After all, he had reason to. It's not every year that a father-son tandem qualifies for the U.S. Amateur. In fact, one would have to go back to 1958 when Richard D. Chapman of Osterville, Mass., and 16-year-old son Dixie Chapman competed at The Olympic Club.Before the Chapman's, Emerson Carey, Jr. and Emerson Carey, III, of Denver, emerged at the U.S. Amateur in Minneapolis in 1950.
So here are the Derminios -- proud papa David, 48, and 21-year-old Michael, both from Fallbrook, Calif. -- adding another paragraph to the USGA history book.
Yet, the Derminio's feat is so little known that only one reporter, from San Diego, decided to call them up. In fairness, the Derminios were oblivious, too, other than realizing a dream they had set when Michael was about 14.
'When I was younger, we'd play around and I'd always imagine that we would make the U.S. Amateur together,' said Michael. 'That we'd be in this great duel on one of the last holes in match play.'
His eyes aglow in wonderment, Michael caught himself and looked at dad for confirmation. Both smiled sheepishly. 'Yeah, he sure did,' he said.
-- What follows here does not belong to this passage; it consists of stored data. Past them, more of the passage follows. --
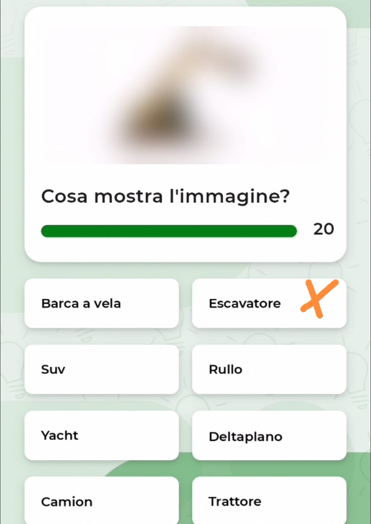Select "Rullo" as the answer
The height and width of the screenshot is (524, 371).
click(269, 369)
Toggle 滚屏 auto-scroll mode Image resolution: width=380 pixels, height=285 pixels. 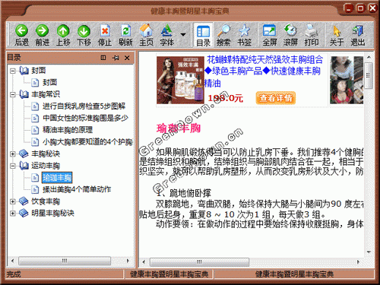pos(290,31)
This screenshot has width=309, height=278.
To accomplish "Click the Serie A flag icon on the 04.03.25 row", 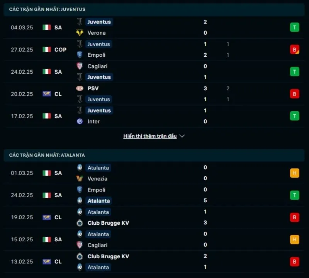I will click(46, 27).
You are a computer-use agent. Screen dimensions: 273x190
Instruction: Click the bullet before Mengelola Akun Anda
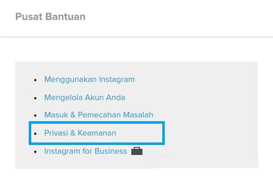[x=36, y=98]
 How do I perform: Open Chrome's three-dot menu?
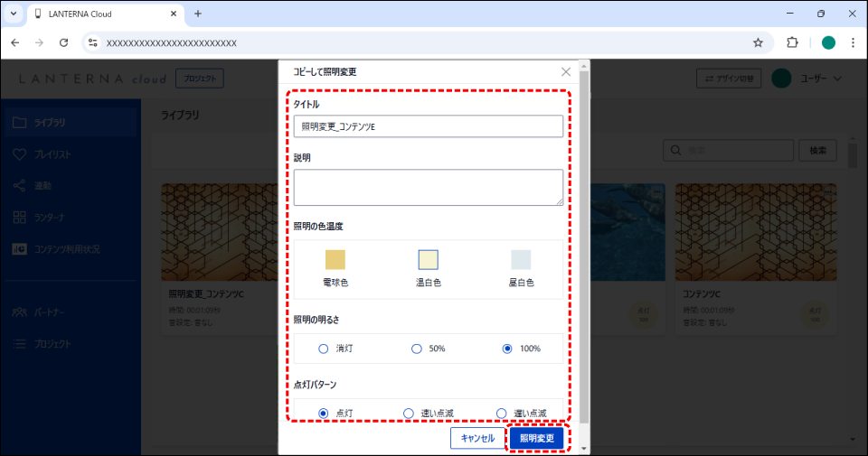[853, 42]
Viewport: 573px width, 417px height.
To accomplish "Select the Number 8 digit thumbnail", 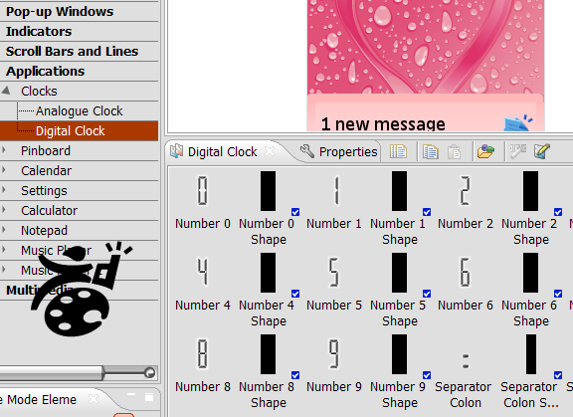I will [x=203, y=353].
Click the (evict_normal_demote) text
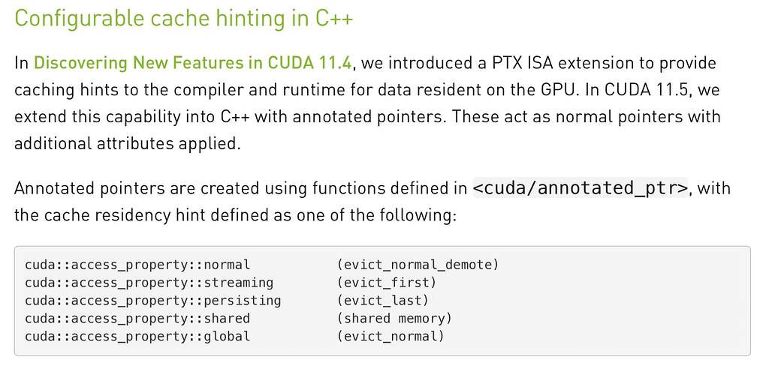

What makes their story more intriguing is that they qualified at separate sites after fate intervened. Originally scheduled to play together at SCGA Members' Club in Murrieta, Calif., on Aug. 7, David learned a few weeks prior that another commitment he couldn't get out of would force him to seek qualifying elsewhere. He did so at Bernardo Heights Country Club on July 30.
In a show of support, Michael, who plays at Arizona State, jettisoned Arizona in his car at 6 p.m. on July 29, arrived after midnight in California and then woke up before the crack of dawn to caddie. He carried dad's bag for all 36 holes.
Asked why he felt obliged to do so, Michael said, 'We're each other's best friends.'
David said he knew that he beat the odds by qualifying. Think about it. How many 48 year olds do you see tearing up the amateur scene? David, a financial specialist, had been a walk-on player at Arizona State University in the early '70s and settled into the role of scratch golfer. He appeared in two Mid-Amateurs, in 1995 and '98, never making it past stroke play in '95 and suffering though a hip injury in '98.
All the while, golf was a family staple. So much so that the family of eight has a golf hole in their yard with a green, two bunkers and tees set at 25-, 50-, 75-, 100- and 150-yards.
Michael fell in love with the sport and began challenging dad by 14.
After qualifying first, David's exuberance was quelled. He didn't feel complete. Michael still had to qualify. It wouldn't be easy.
On the final day Michael outlasted Steve Tanis of Riverside, Calif., with a birdie in a one-hole playoff. Of course, dad caddied the last 19 holes -- but not after wrapping up a business meeting and getting to the course just a tad tardy.
For his efforts, dad was relieved of his caddieing. Michael's little brother Stephen, 13, who had been caddieing for dad to that point, switched camps.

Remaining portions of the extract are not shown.